I assume the two figures with hats are Police, and it looks like a car has pulled up and the man with white hair is being greeted by the man with dark hair.

My father named the location as Charing Cross Station, but I am outside Embankment Station.

The underground stations around Charing Cross have had a rather complex series of names over the years.

The Embankment Station currently serves the District, Circle, Northern and Bakerloo lines.

Of these lines, the first to be built was the 1870 extension of the District Railway from Westminster to Blackfriars. A station was created on this extension to serve Charing Cross Station, however as the cut and cover construction technique was being used for the railway, it could not run underneath the station, so was run along the new Victoria Embankment. As the aim of the station was to serve Charing Cross Railway Station, it was given the name Charing Cross.

In 1906 the next underground line opened, the Baker Street and Waterloo Railway (the Bakerloo) which also had a station just outside and to the northwest of the main Charing Cross Railway Station which was given the name Trafalgar Square, and the station that terminated at what is now the Embankment Station was an interchange to the District Railway Charing Cross Station, but was given the name Embankment.

The next underground line was the Charing Cross, Euston & Hampstead Railway which again had a station just outside the main entrance to the Charing Cross Railway Station, called the Strand Station. The extension of this railway terminated at today’s Embankment, which then was given the full name Charing Cross, Embankment Station.

In 1915 the name reverted back to simply Charing Cross Station, hence my father’s reference to Stafford Cripps at Charing Cross Station.

In 1974, the name changed again to Charing Cross Embankment and a couple of years later, in 1976 the name changed to Embankment and has stayed the same since. The stations outside the main entrance to Charing Cross Railway Station combined and took the name Charing Cross.

I hope I have got that right – any corrections appreciated.

The following extract from a 1963 underground map shows the station configuration with Charing Cross Station where the Embankment Station can now be found with Trafalgar Square and Strand Stations just to the north.

Stafford Cripps

This is the view looking from roughly where the car had stopped in 1948 into the rear of the Embankment Station on a rather wet Saturday:

Stafford Cripps

Sir Stafford Cripps was a Labour politician and at the time of the 1948 photos was Chancellor of the Exchequer in the post war Labour Government.

Originally a lawyer, Stafford Cripps joined the Labour Party and was appointed Solicitor General by Ramsay MacDonald. He was highly critical of the National Government that was formed in 1931 and throughout the 1930s argued up and down the country for a form of revolutionary Socialism, to such an extent that a report in the Manchester Guardian stated that “if Sir Stafford Cripps continues, he is much more likely to be the architect of a British Fascism based on the fears of a frightened middle-class than is Sir Oswald Mosley”.

In 1939 he was expelled from the Labour Party after pushing for a Popular Front with the Communist Party, although he would continue to be supported by the constituents of his East Bristol constituency.

Despite being outside of the Labour Party, he was appointed to be the Ambassador to Moscow during the early years of the war, based on Churchill’s believe that a hard left representative would find favour with Stalin. During his time in Moscow, Stafford Cripps reputation grew back at home as he was seen to be strengthening Russia’s resistance to the Nazi invasion.

Back in the UK, from 1942 to 1945 Stafford Cripps was the Minister of Aircraft Production.

=-=-=

■ **TASKS FOR THIS EXERCISE**
A: Reproduce word for word the part of the Embankment Station passage that begins at the words "Originally a lawyer, Stafford" and stops after the words "East Bristol constituency.".
B: According to the Embankment Station passage, which post did Stafford Cripps hold from 1942 to 1945?
The material that comes next has no connection to the Embankment Station passage.

=-=-=

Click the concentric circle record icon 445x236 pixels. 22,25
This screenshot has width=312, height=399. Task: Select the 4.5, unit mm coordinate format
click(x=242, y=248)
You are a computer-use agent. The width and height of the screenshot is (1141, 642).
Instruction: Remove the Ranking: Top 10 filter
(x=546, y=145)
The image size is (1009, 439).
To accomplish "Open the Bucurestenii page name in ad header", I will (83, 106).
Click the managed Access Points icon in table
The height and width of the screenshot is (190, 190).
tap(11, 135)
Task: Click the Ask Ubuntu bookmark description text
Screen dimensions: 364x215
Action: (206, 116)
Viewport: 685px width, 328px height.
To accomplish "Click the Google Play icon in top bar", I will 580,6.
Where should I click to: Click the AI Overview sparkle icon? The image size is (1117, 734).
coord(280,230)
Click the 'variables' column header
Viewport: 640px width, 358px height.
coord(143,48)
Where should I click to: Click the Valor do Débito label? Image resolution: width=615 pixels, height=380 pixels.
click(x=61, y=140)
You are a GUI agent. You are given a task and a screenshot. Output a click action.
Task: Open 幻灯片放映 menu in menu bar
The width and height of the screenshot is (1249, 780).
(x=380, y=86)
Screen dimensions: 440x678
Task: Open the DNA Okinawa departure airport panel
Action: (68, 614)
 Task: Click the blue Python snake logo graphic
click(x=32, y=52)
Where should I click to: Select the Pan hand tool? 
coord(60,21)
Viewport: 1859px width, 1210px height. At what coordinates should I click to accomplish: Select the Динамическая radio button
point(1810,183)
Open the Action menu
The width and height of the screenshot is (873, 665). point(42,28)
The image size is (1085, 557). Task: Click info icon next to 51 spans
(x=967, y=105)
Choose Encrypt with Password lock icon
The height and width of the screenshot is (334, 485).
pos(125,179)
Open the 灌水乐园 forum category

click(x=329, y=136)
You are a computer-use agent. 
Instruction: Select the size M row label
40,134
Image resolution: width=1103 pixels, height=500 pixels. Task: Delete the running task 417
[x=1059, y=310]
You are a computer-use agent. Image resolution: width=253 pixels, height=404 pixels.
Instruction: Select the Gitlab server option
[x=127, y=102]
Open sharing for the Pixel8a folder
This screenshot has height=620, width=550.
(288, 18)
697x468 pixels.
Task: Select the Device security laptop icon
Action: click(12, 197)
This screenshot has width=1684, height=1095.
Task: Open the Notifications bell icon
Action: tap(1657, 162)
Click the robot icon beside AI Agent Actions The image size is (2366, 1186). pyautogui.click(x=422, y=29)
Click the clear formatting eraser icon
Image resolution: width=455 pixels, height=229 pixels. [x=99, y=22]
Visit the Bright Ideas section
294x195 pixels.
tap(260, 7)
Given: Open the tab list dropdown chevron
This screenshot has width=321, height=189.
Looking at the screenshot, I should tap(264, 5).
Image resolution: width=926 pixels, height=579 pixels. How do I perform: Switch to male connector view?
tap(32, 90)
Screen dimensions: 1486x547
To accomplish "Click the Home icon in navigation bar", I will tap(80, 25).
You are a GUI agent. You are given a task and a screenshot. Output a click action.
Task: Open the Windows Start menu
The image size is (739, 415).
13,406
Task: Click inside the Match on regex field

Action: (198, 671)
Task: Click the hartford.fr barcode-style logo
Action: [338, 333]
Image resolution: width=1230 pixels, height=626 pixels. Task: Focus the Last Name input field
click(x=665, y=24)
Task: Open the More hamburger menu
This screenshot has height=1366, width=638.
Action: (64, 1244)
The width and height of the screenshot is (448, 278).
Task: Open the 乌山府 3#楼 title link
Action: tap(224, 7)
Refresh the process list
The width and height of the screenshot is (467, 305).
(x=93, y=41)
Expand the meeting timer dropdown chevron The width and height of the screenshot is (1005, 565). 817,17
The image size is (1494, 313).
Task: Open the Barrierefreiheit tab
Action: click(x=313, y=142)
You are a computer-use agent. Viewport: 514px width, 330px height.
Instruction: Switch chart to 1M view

=-=-=

■ **SET OF ANSWERS**
A:
Originally a lawyer, Stafford Cripps joined the Labour Party and was appointed Solicitor General by Ramsay MacDonald. He was highly critical of the National Government that was formed in 1931 and throughout the 1930s argued up and down the country for a form of revolutionary Socialism, to such an extent that a report in the Manchester Guardian stated that “if Sir Stafford Cripps continues, he is much more likely to be the architect of a British Fascism based on the fears of a frightened middle-class than is Sir Oswald Mosley”.

In 1939 he was expelled from the Labour Party after pushing for a Popular Front with the Communist Party, although he would continue to be supported by the constituents of his East Bristol constituency.

B: Minister of Aircraft Production